His second-last book, Battling the Storm, a Cancer Patient’s Diary, was published last May.
Although Fr Tierney was a priest of the Dublin Archdiocese, he was well known in Clare, having worked as an assistant priest to his friend Fr Harry Bohan in Sixmilebridge for two years. Both were members of the board of Céifin.
His father, Martin, who married Jean Russell from Dublin, was a native of Kilshanny and Fr Tierney holidayed regularly in North Clare.
In his latest book, Fr Martin describes his entry to Clonliffe College on September 11, 1959 and said that when the gate was closed behind him, what was called “the world” was consigned to a reservoir of memories.
“We straddled two worlds. We counted the days on our calendars until the next holiday, just as I had done in boarding school. We were hardly seeking that ‘chastity of the mind’ that demanded a cutting of former ties like the severing the umbilical cord of a newly born baby.
“As we entered Clonliffe, the interior battle in the desert of the mind, that is a prelude to holiness, was well below the horizon of our consciousness.

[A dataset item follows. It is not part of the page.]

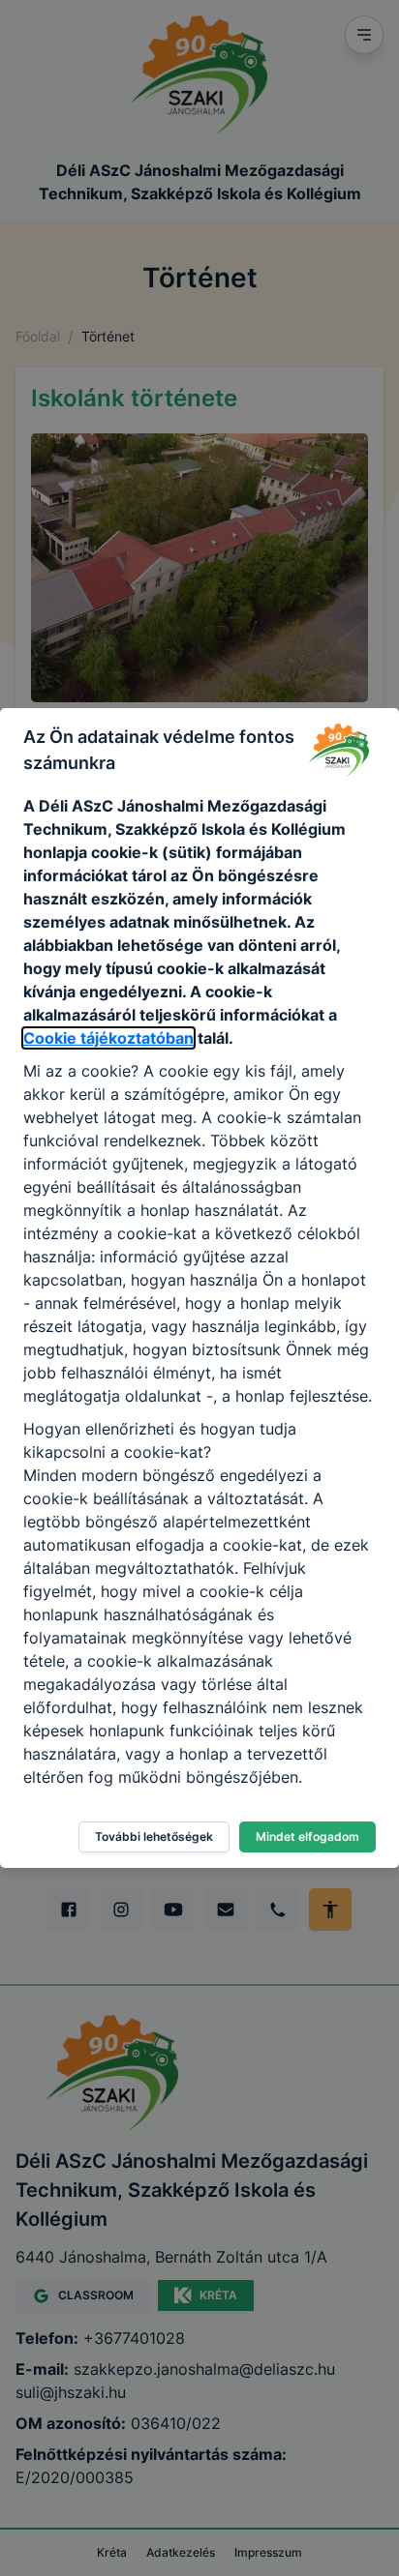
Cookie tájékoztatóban (108, 1038)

We knew nothing of doing battle with our interior demons. All that would came later, I suspect that for most of us, it came well after ordination,” he stated.

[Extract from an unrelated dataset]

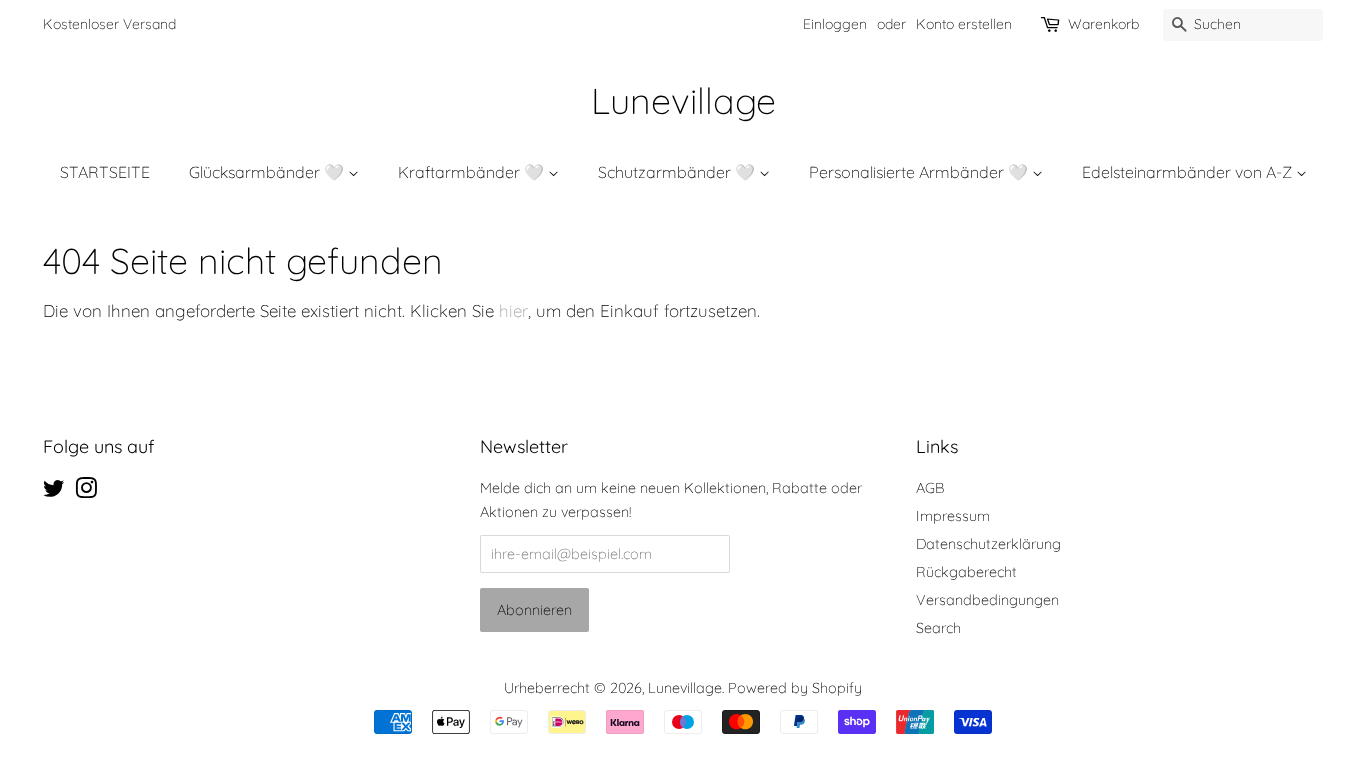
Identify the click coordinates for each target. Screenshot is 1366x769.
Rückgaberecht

“I don’t think I was ever really happy, I could never live up to my own idealism. By constantly falling short of the goals I set, I became a bit dispirited.
“We all adopted a new clerical garb. A long black serge dress like garment called a soutane. I felt uneasy, like a person who had been asked to accept a part in a play with which he is totally unfamiliar.
“I was wearing a costume not of my own choosing. We had left the ‘world’ behind. The world was a contaminated place. Toxic. The Church has always fallen to the temptation to define boundaries between itself and the world,” he added.
In the book, he recalls, surprisingly, that celibacy was seldom a topic of chat or debate among seminarians. He says it was like there was a suspected ghost that clerics couldn’t admit caused inner fear and apprehension. He describes the topic as a proverbial elephant in the kitchen that no one mentions. In his six years in Clonliffe, he only recalls two talks on celibacy.
Apart from the sentence, “even an elephant sleeps after intercourse,” the content of each deserted his memory completely. He knew several student clerics developed an obsessive fear of sexuality.
“Sex was like a nuclear cauldron, within which lay explosive possibilities for sinning, thereby making us unsuitable to be priests. Bad thoughts, masturbation, forbidden fantasies, burrowed into the mind.
“On one occasion, I now embarrassingly recall tearing pages from a book lest they continue to fuel fantasies of forbidden pleasures. Weekly confession was always a painful experience. Its healing effects were never more than transitory,” he states.
On one occasion, the archbishop advised him if he ever found himself alone in a room with a woman to make sure the door remained opened. This left Martin puzzled. Was it that women were a source of temptation to be kept strictly at arms’ length?
He says clerical students were aware that the type of stress involved in accepting a life of celibacy looks quite different from within the walls of a community of congenial fellow celibates and from the point of view of a solitary bachelor in a parish of families. He says a cold shower was never enough to reconcile the differences.
No Second Chance: Reflections of a Dublin Priest is now available in bookshops.